Here are three things to consider when discussing the "right side" of history.
Am I on the Wrong Side of History?
You’re in a conversation and someone accuses you of being “on the wrong side of history” because of something you believe. What would you say?
It’s quite common in debates over moral issues for one side to accuse the other of being on the “wrong” side of history. Typically, this accusation is leveled at those who hold more traditional views about sexual morality, marriage and parenting, or abortion. Is it true that the future is destined to follow a long arc that bends toward progressive ideas, and that traditional morality is headed for the “dustbin of history?”
No. And here are three reasons why.
1. No one really knows “the right side of history.”
A look at the past reveals that there’s no way to know which group or idea is going to win. History is littered with the ruins of empires, cults, revolutions, thinkers, and leaders who at one time seemed unstoppable, but now only exist in history books. Most are far less important than they believed themselves to be at the time.
The past just doesn’t fit into an easy pattern. Sometimes the “bad guys” win. Sometimes the “good guys” aren’t all that great. Sometimes, the early winner loses in the long run. And that are in the moment have no way of knowing…
2. If history is headed in an inevitable direction, something or someone must be guiding it.
Throughout history, many cultures and peoples thought of time as cyclical, a repeating, never-ending circle of events. In the modern western world, we tend to think of time as linear, moving from a beginning to an eventual end. This is because of the influence of the Judeo-Christian worldview on the world, and the belief that God created the world and is guiding history according to His purposes.

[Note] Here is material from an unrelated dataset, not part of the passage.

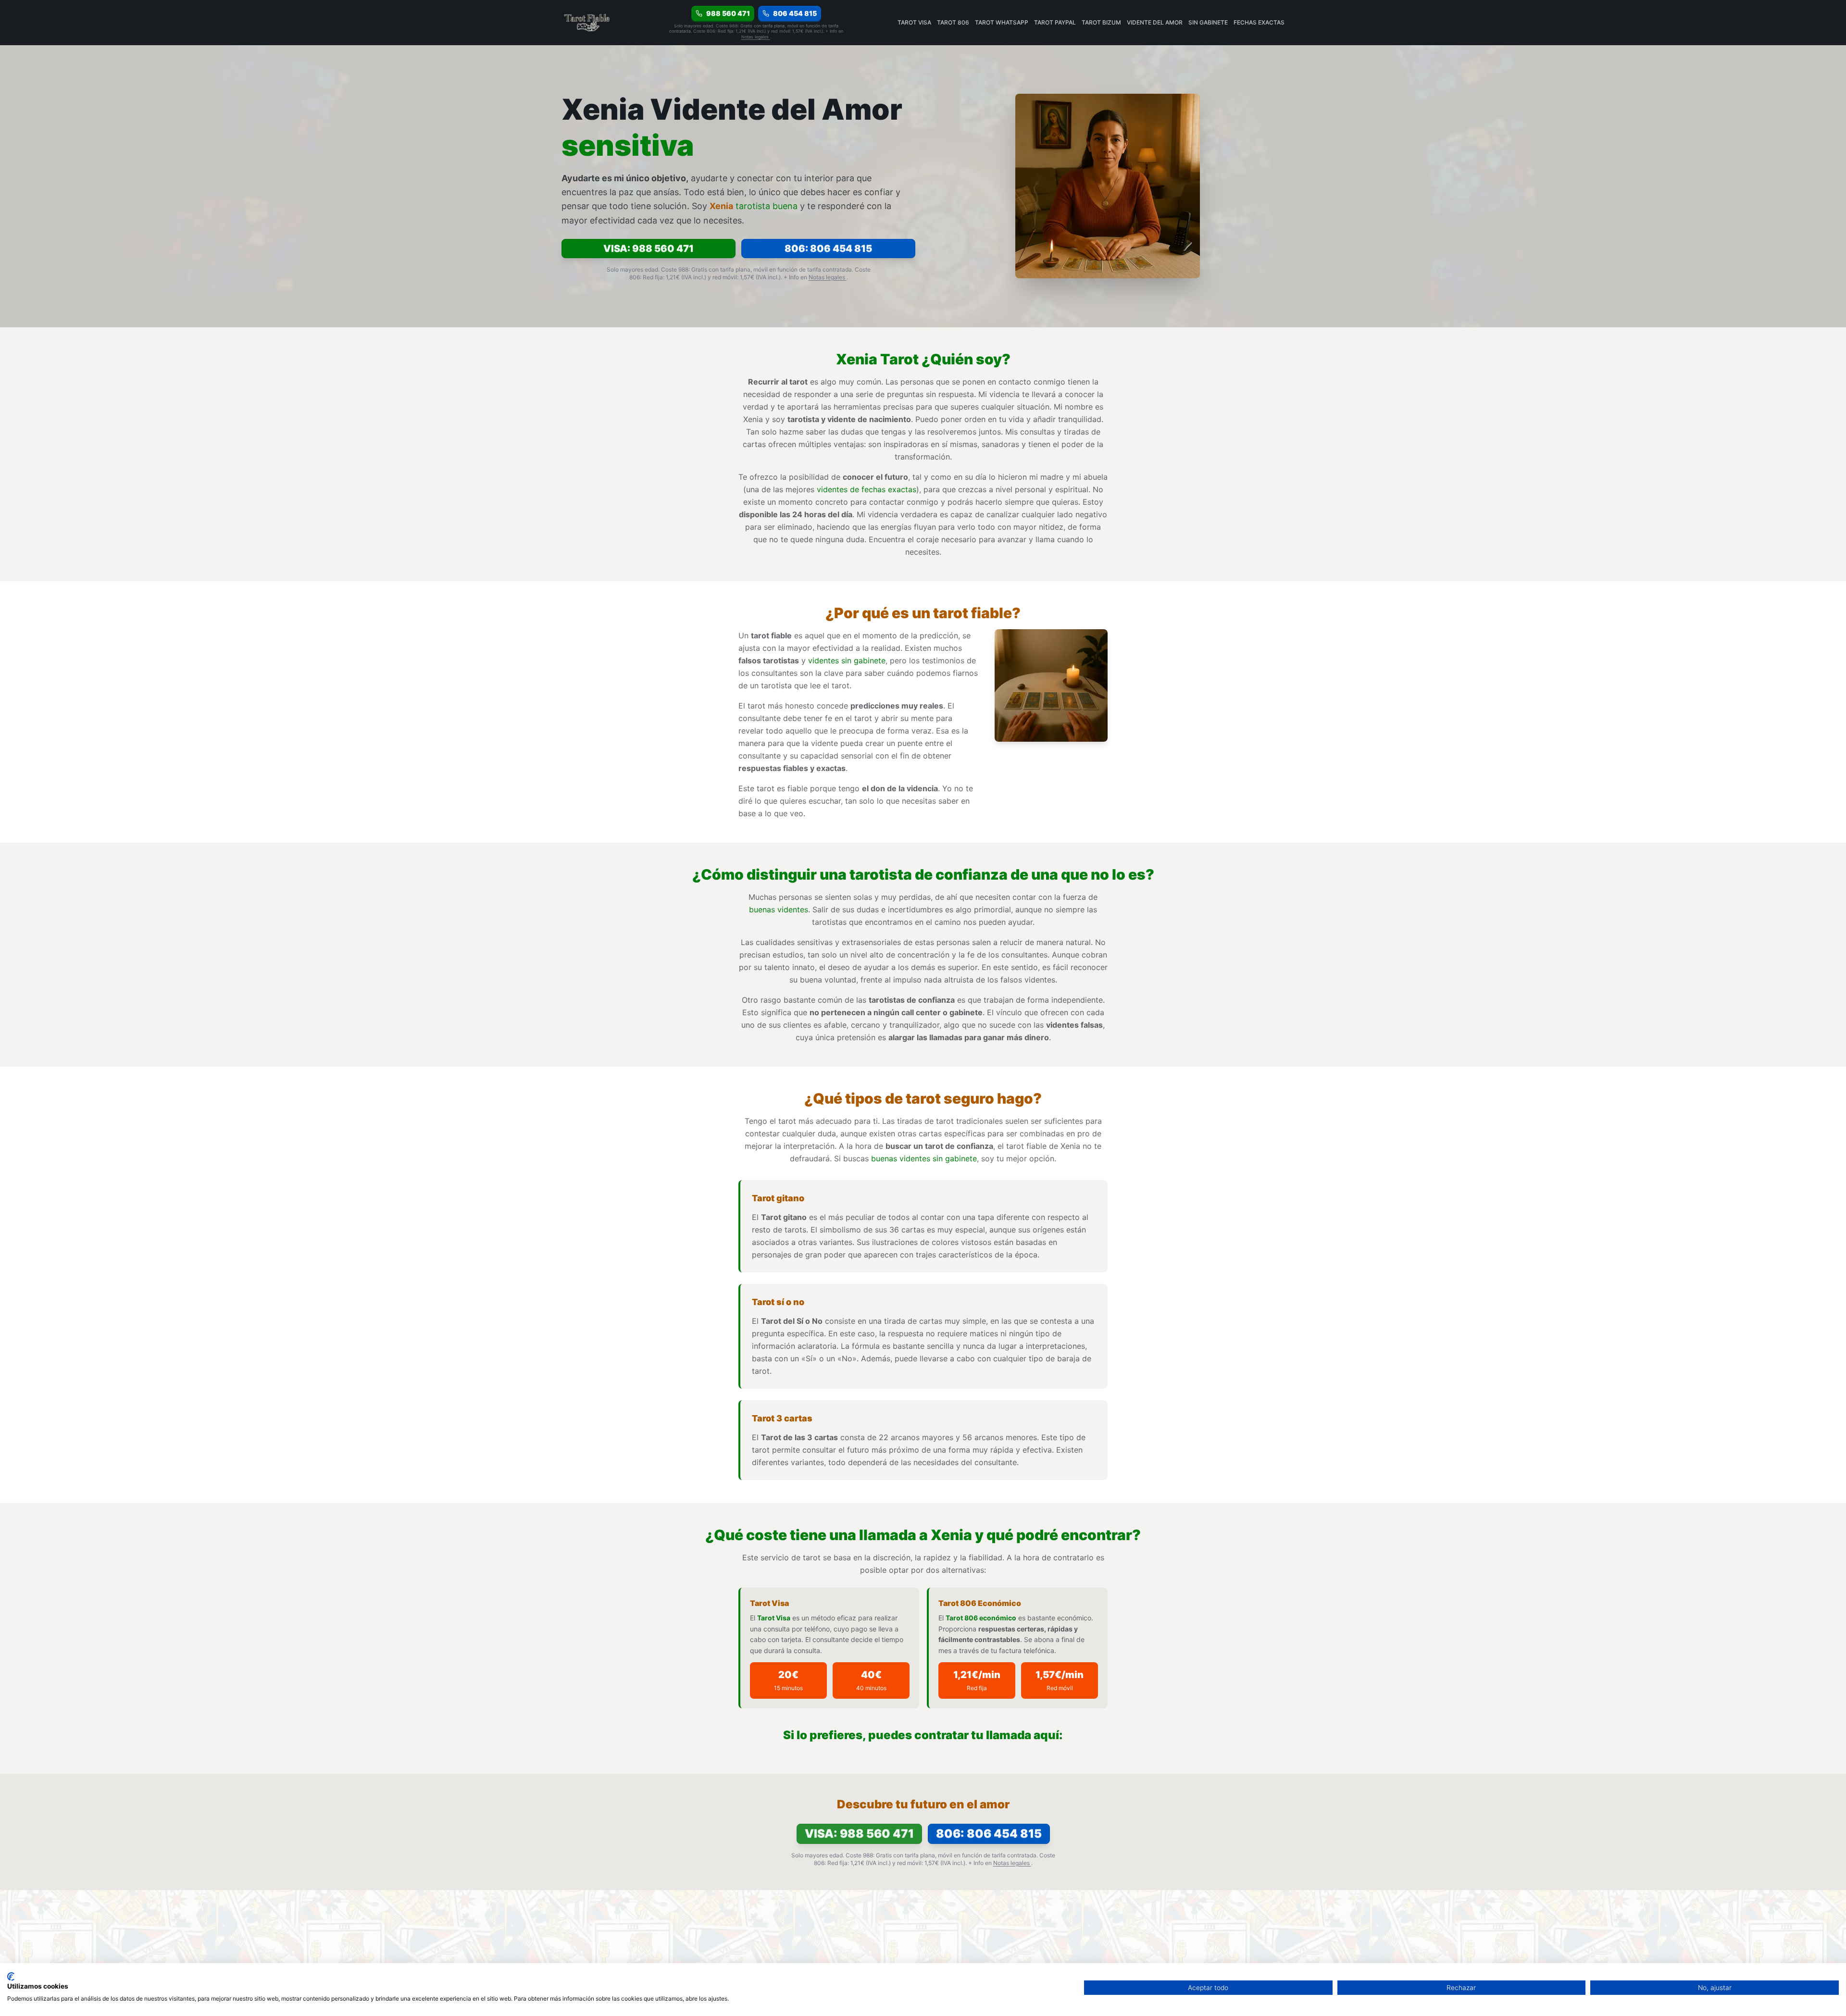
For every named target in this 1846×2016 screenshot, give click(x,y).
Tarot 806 (953, 22)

In this view, history has a clear beginning and an end that is determined by God. We can only know what that end is if He has revealed it to us.
If there is no God, then history has no intended ending, and no one can predict where it is headed.

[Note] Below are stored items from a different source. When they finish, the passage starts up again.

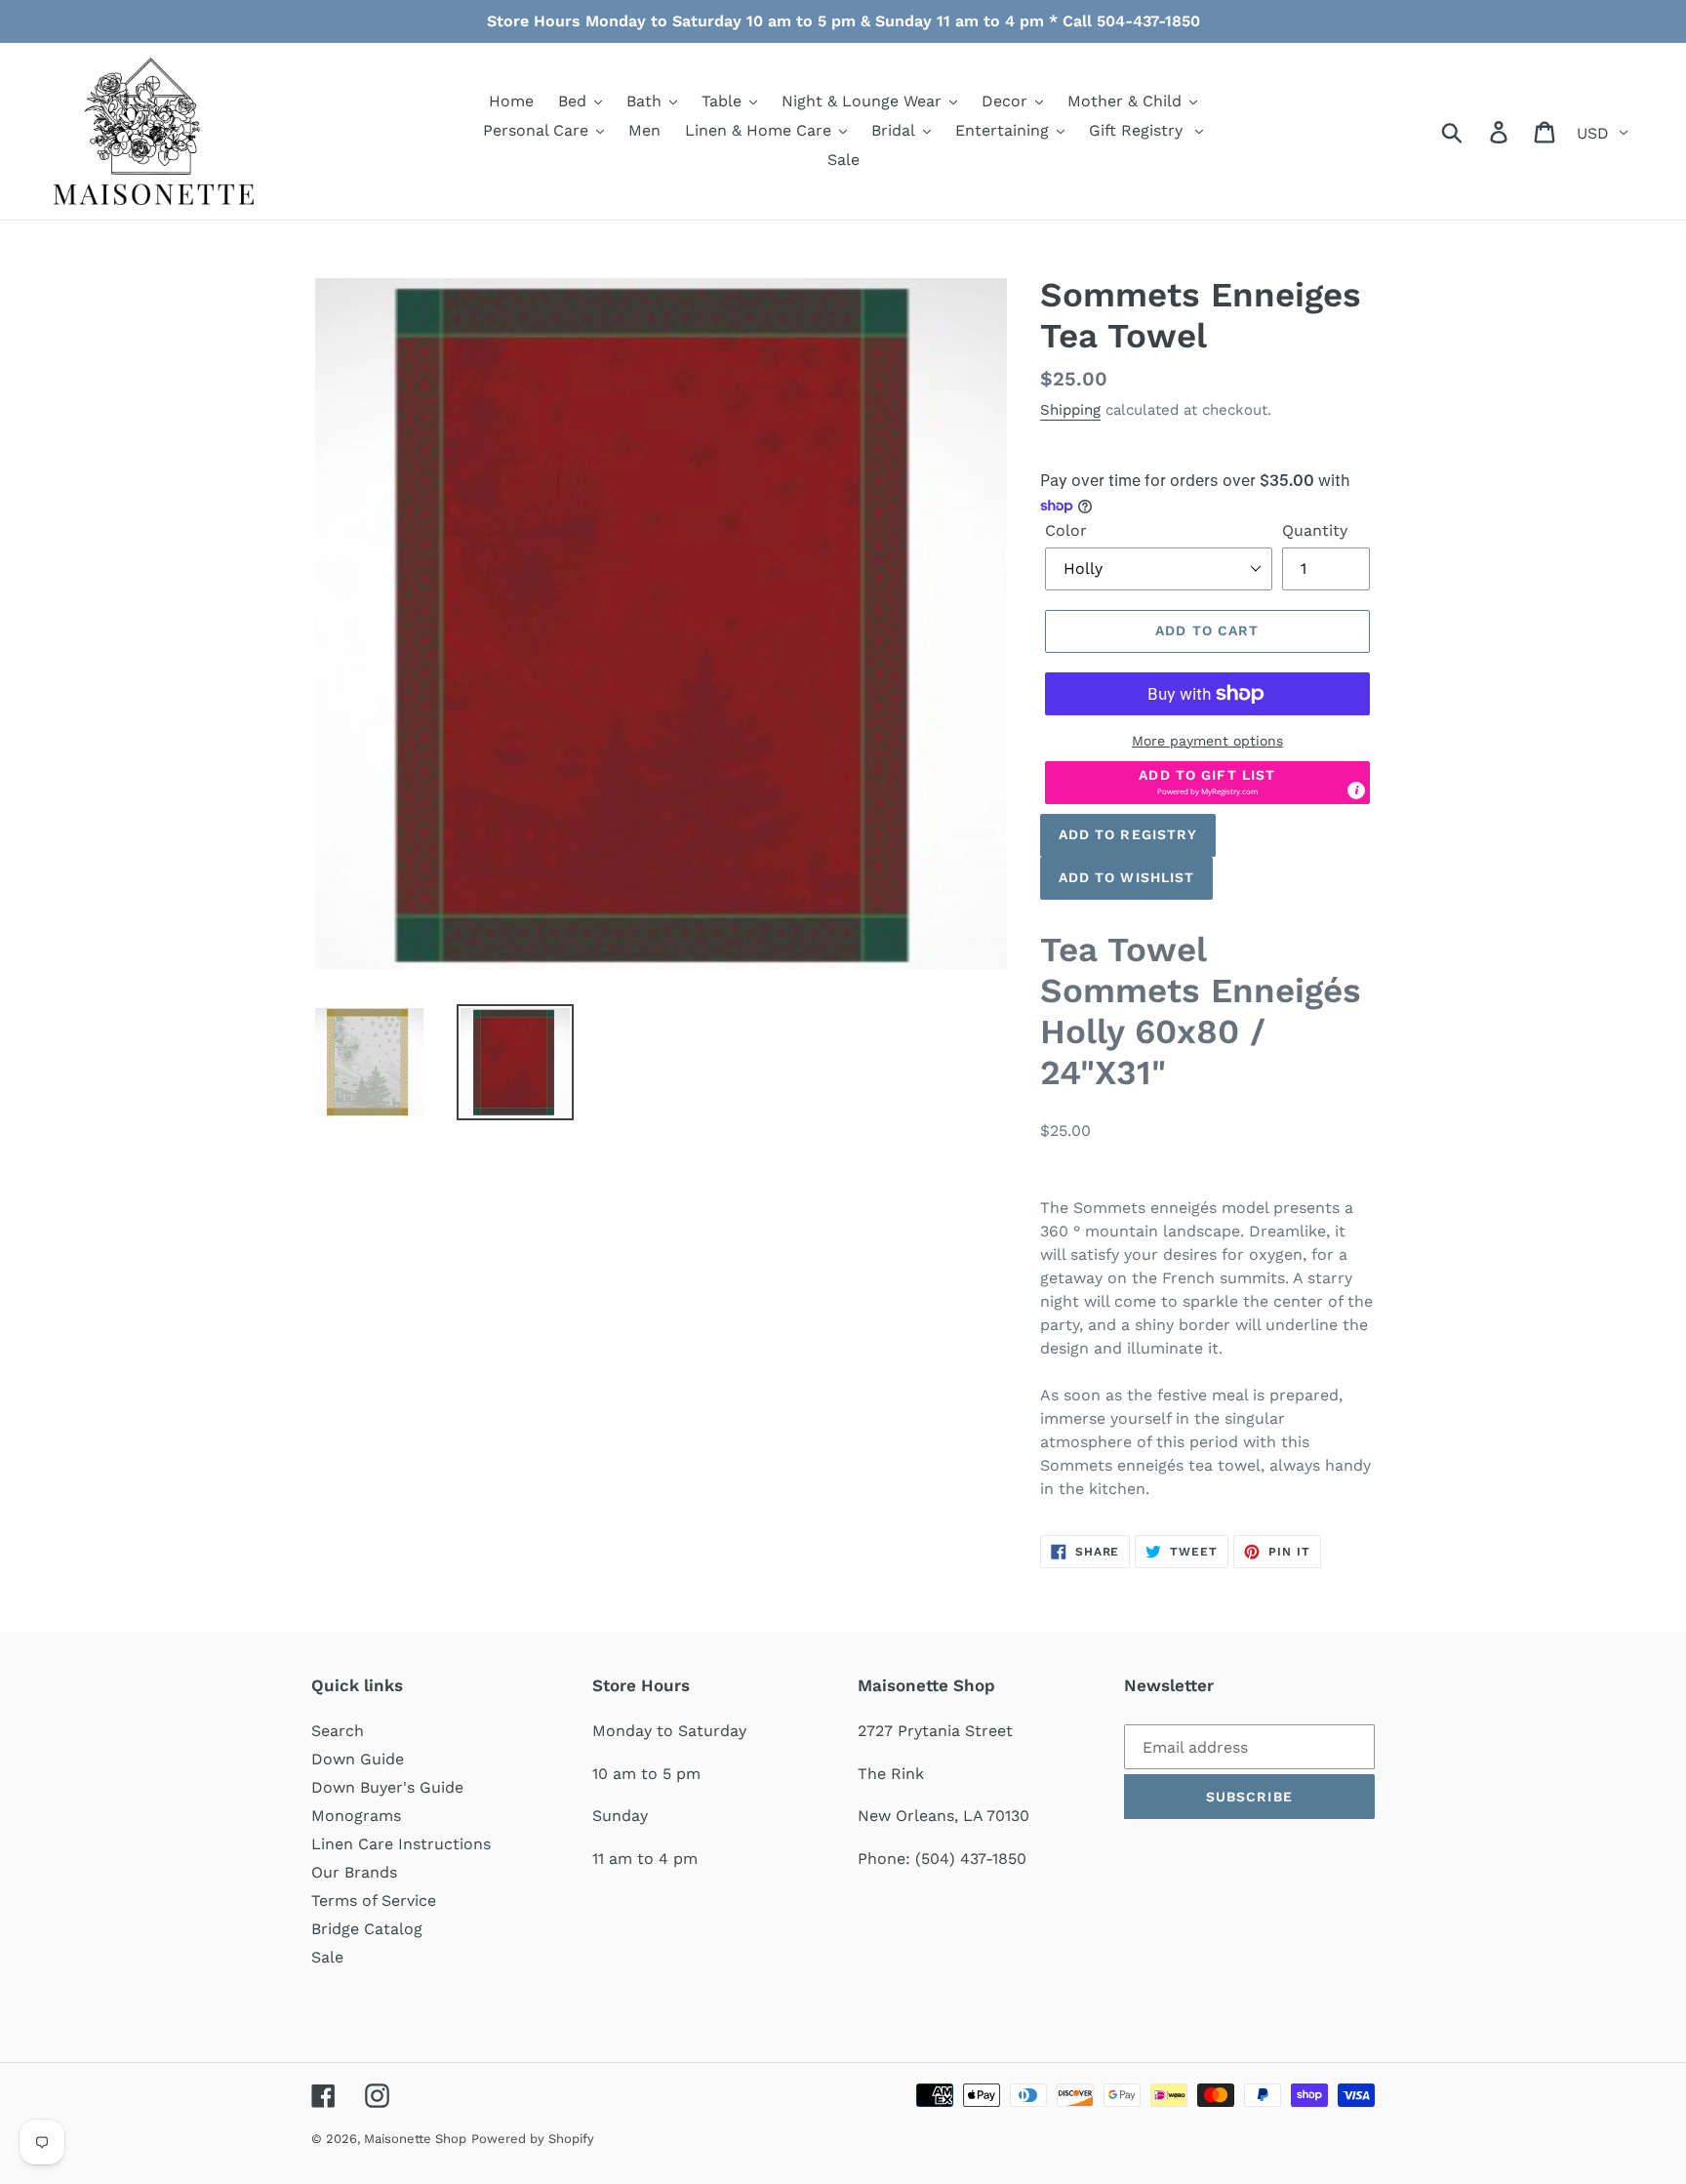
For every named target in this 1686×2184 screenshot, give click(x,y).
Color (1066, 530)
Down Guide (357, 1759)
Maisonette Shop (415, 2138)
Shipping (1070, 410)
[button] (1207, 782)
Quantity (1314, 530)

3. History is full of people who proclaimed they were “on the right side” but weren’t.
Everyone who accuses someone else of being “on the wrong side of history” always thinks that they are on the right side. But so did some of the most vicious and murderous political movements in human history.

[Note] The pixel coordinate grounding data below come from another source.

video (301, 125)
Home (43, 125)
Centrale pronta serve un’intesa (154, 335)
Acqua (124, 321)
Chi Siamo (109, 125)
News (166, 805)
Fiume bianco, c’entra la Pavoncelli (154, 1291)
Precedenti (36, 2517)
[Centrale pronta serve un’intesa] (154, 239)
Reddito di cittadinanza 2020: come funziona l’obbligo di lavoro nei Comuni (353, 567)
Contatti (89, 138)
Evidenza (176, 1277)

Karl Marx relied heavily on the belief, borrowed from the philosopher Hegel, that history was moving toward an inevitable ideal. He claimed that ideal was Communism, and that the “long arc of history” would eventually lead to collapse of capitalism and the common rule of the working class. That didn’t happen, and tens of millions of people were killed by those convinced they were on the “right side of history.”
Naziism was also promoted with predictions of a thousand-year Reich that would inevitably triumph because of a stronger, purer race that was more fit to survive. History, thankfully, did not go as they planned.
At the same time, many people, from Nero to Freiderich Nietszche to the more recent “new-atheists” predicted that Christian beliefs and morals would end up in the dustbin of history. It has outlived all who prophesied Its demise.
So, the next time someone accuses you or your beliefs of being “on the wrong side of history, remember these three things:
1. No one really knows “the right side of history.”
2. If history is headed in an inevitable direction, something or someone must be guiding it.
3. History is full of people who thought they were “on the right side” but weren’t.